## Text segment
● ● ● ● ●

The remaining 13.9 million acres of all foreign-owned ag and non-ag land, the report indicates, is divided between various other countries. China owns 352,140 acres, which is less than 1% of all foreign-held acres.

The letter stated a concern that investors from China and Saudi Arabia have increased their investment in U.S. ag land and that foreign renewable energy companies may use purchased agricultural acres for non-ag uses, essentially removing that farmland from production.

The letter also references Chinese food manufacturer Fufeng Group's purchase of 300 acres of land near Grand Forks Air Force Base, which stirred concerns about national security in Washington.

'China is an adversary'

Between U.S.-China's relationship reaching its lowest point in decades and House Speaker Nancy Pelosi's visit to Taiwan fraying an already-damage cord between the two countries, Johnson iterated a desire to keep a boundary between the nation's ag land and the eastern country.

On Wednesday, Johnson joined American actors Mark Kassen and Chris Evans on their civic engagement app, "A Starting Point," to share his perspective on the contest between the U.S. and China on who will stay the leading global world power.

"China's trying to have incredible control over the American supply chain, particularly around food, and I think we need to be concerned about that. China has purchased 1,400 agricultural processing facilities over the last few year — in this county and elsewhere — at a value of over $35 billion. I don't think we should give our adversaries that kind of control over our food," Johnson told the ASP hosts.

● ● ● ● ●

## Collected data

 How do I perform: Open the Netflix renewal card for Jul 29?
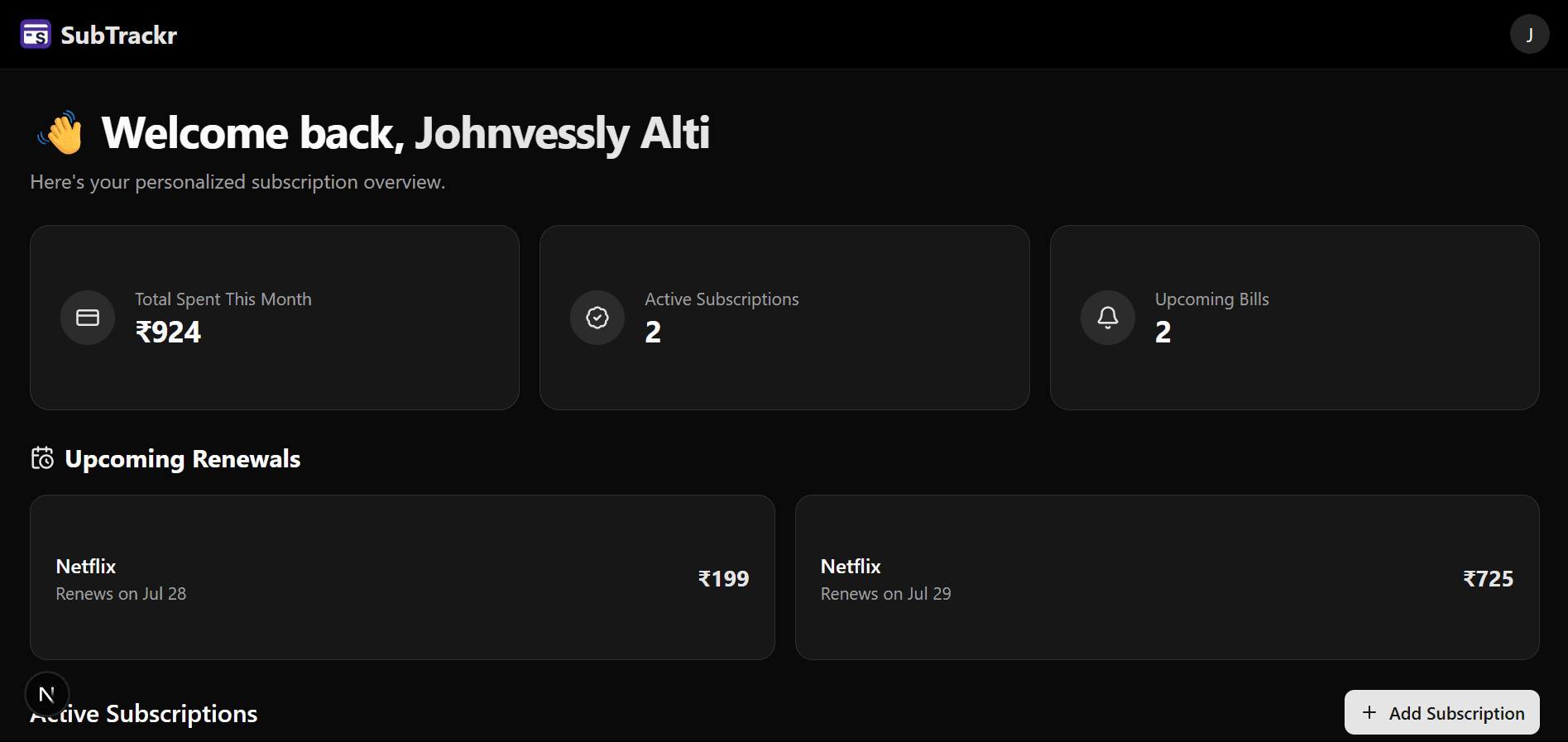click(x=1167, y=577)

● ● ● ● ●

## Work to complete
1. From the passage on foreign ownership of U.S. farmland, print the portion starting with "The remaining 13.9" and going on through "all foreign-held acres.".
2. Carry on the article about foreign ownership of U.S. farmland, picking up right after its final sentence.

## In response
1.
The remaining 13.9 million acres of all foreign-owned ag and non-ag land, the report indicates, is divided between various other countries. China owns 352,140 acres, which is less than 1% of all foreign-held acres.

2.
Johnson is a co-sponsor on the Promoting Agriculture Safeguards and Security (PASS) Act, which would blacklist countries considered "adversarial" from purchasing U.S. ag companies. He also co-leads the Prohibition of Agricultural Land for the People’s Republic of China Act, which would specifically prohibit individuals and businesses associated with China's government from purchasing ag land.

"China is an adversary. They make that very clear and have for years with their strategic documents. They have a stated goal of drastically increasing their holdings of foreign farmland and foreign ag processing, and I don't think we're paying enough attention to that issue," Johnson told Farm Forum. "The best time to shut the barn door is before all the cattle are out."

Johnson clarified he does not want a situation where "countries are coming on and off the list." He clarified the legislation is intended to deter "generational adversaries" from having access to the nation's food and supply chains.

"I don't know how else we'd be able to accomplish our policy goals without prohibiting their sales," Johnson said. "I think this is part of the solution, but it's not the only bullet we want ready to go."